SECURITIES AND EXCHANGE COMMISSION

Washington, DC 20549

 

 

FORM 8-K

 

 

CURRENT REPORT

Pursuant to Section 13 or 15(d)

of the Securities Exchange Act of 1934

Date of Report (Date of earliest event reported) April 29, 2014

 

 

 

Commission

File Number

  

Exact Name of Registrant as Specified in Its Charter;

State of Incorporation; Address of Principal Executive

Offices; and Telephone Number

  

IRS Employer

Identification Number

1-16169   

EXELON CORPORATION

(a Pennsylvania corporation)

10 South Dearborn Street

P.O. Box 805379

Chicago, Illinois 60680-5379

(312) 394-7398

   23-2990190

 

 

Check the appropriate box below if the Form 8-K filing is intended to simultaneously satisfy the filing obligation of the registrant under any of the following provisions:

 

¨ Written communications pursuant to Rule 425 under the Securities Act (17 CFR 230.425)

 

¨ Soliciting material pursuant to Rule 14a-12 under the Exchange Act (17 CFR 240.14a-12)

 

¨ Pre-commencement communications pursuant to Rule 14d-2(b) under the Exchange Act (17 CFR 240.14d-2(b))

 

¨ Pre-commencement communications pursuant to Rule 13e-4(c) under the Exchange Act (17 CFR 240.13e-4(c))

 

 

 


Section 1 – Registrant’s Business and Operations

 

Item 1.01. Entry into a Material Definitive Agreement.

Merger Agreement

On April 29, 2014, Exelon Corporation, a Pennsylvania corporation (“Exelon”), entered into an Agreement and Plan of Merger (the “Merger Agreement”), by and among Exelon, Purple Acquisition Corp., a Delaware corporation and an indirect, wholly-owned subsidiary of Exelon (“Merger Sub”), and Pepco Holdings, Inc., a Delaware corporation (“PHI”). A copy of the Merger Agreement is attached as Exhibit 2.1 to this report.

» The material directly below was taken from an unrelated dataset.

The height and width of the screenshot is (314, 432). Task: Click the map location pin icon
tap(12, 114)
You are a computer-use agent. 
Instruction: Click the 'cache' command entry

The Merger Agreement provides for the merger of Merger Sub with and into PHI on the terms and subject to the conditions set forth in the Merger Agreement (the “Merger”), with PHI continuing as the surviving corporation in the Merger and an indirect, wholly-owned subsidiary of Exelon. At the effective time of the Merger, each outstanding share of the common stock, par value $0.01 per share, of PHI (the “Common Stock”), other than those held by PHI, Exelon or Merger Sub, any wholly-owned subsidiary of Exelon or any wholly-owned subsidiary of PHI, and any shares held by any stockholders who have not voted in favor of adoption of the Merger Agreement or consented thereto in writing and who have properly demanded and not withdrawn a demand for appraisal pursuant to Section 262 of the Delaware General Corporation Law with respect to such shares, will be converted into the right to receive $27.25 in cash, without interest (the “Merger Consideration”).

Consummation of the Merger is subject to the satisfaction or waiver of specified closing conditions, including (i) the approval of the Merger by the holders of a majority of the outstanding shares of the Common Stock of PHI, (ii) the receipt of regulatory approvals required to consummate the Merger, including, approvals from the Federal Energy Regulatory Commission, the Federal Communications Commission, the Delaware Public Service Commission, the District of Columbia Public Service Commission, the Maryland Public Service Commission, the New Jersey Board of Public Utilities and the Virginia State Corporation Commission, (iii) the expiration or termination of the applicable waiting period under the Hart-Scott-Rodino Antitrust Improvements Act of 1976 and (iv) other customary closing conditions, including (a) the accuracy of each party’s representations and warranties (subject to customary materiality qualifiers) and (b) each party’s compliance with its obligations and covenants contained in the Merger Agreement. In addition, the obligations of Exelon and Merger Sub to consummate the Merger are subject to the required regulatory approvals not, individually or in the aggregate, imposing terms, conditions, obligations or commitments that constitute a burdensome condition (as defined in the Merger Agreement).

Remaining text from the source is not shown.